Precious Metal Stocks Give Clues About the Next Bottom
posted on
Jan 20, 2010 01:27PM
Edit this title from the Fast Facts Section
In the previous essay dedicated to gold and silver I summarized that "the very-long-term price projections are still in place and paint a bullish picture for long-term investors holding gold, silver, and corresponding equities. On the other hand, the short-term outlook remains bearish for the precious metals market."
This week, I'd like to provide thoughts on the precious metals stocks sector. After all, precious metals usually move along with the corresponding equities, so analyzing precious metal stocks is useful even if you're interested in trading/investing in metals only.
Let's begin with the long-term chart of the HUI Index:
Source: stockcharts.com
Generally, there are virtually no changes in the long-term picture of the HUI Index since we covered this situation previously, so we'll just include the previous comments, as they are up-to-date also today:
Please take a look at the thin blue lines coming from the same price/time combination. Each of them was pierced, before the final bottom was put in, and this is what I expect to take place this time.
... taking the historical performance of the gold stock sector, it seems that precious metals will need to move a little lower before putting in a bottom.
The HUI Index has just moved to the rising support line, so if it manages to break below it, this may mean that the final downleg for this correction has begun. Let's turn to the short-term chart for details.
Source: stockcharts.com
The analysis of the short-term chart suggests that the precious metal sector might have already begun the second part of the decline.

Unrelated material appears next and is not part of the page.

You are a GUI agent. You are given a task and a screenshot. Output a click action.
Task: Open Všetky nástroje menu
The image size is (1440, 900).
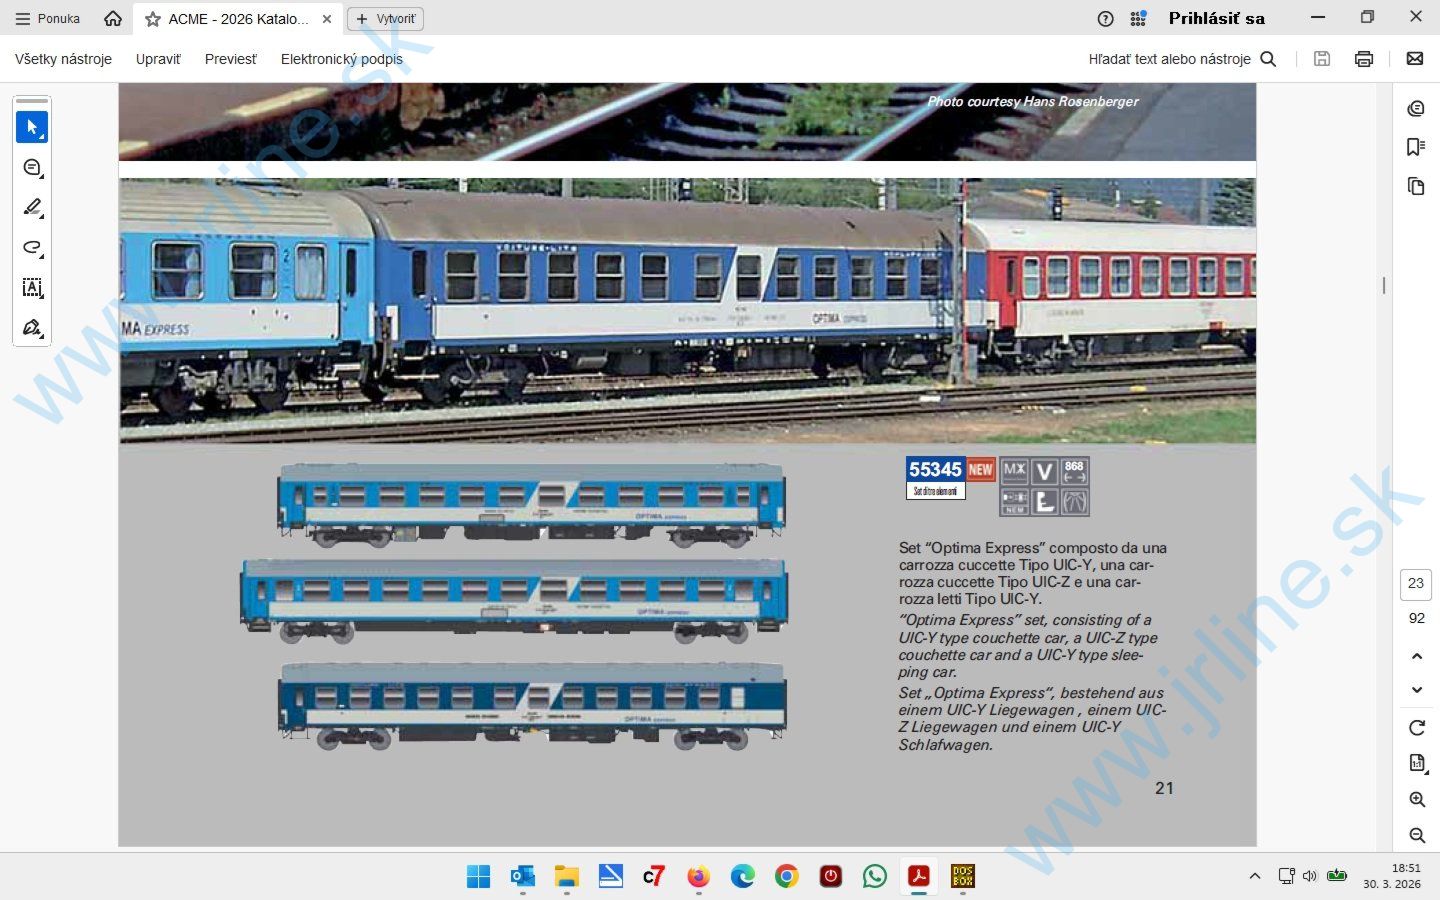point(63,59)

First of all, please take a look at the volume, which failed to increase along with higher price on Monday, January 11. The volume did in fact increase, but during the move lower on Tuesday, January 12, which is a subtle clue that these declines are something more than just noise.
We have emphasized in the past that the corrections on the precious metals market often take the form of a zigzag, which by itself suggests that another move lower is likely. Moreover, in the case of precious metal stocks, the second part of decline tends to be similar to the first one. Therefore, we have extrapolated the previous move to the current one (assuming that the decline began on Monday), and the result for the Market Vectors Gold Miners ETF (GDX) is that the bottom is likely to happen in a few weeks at around the $42 level, which is slightly lower than the previous bottom.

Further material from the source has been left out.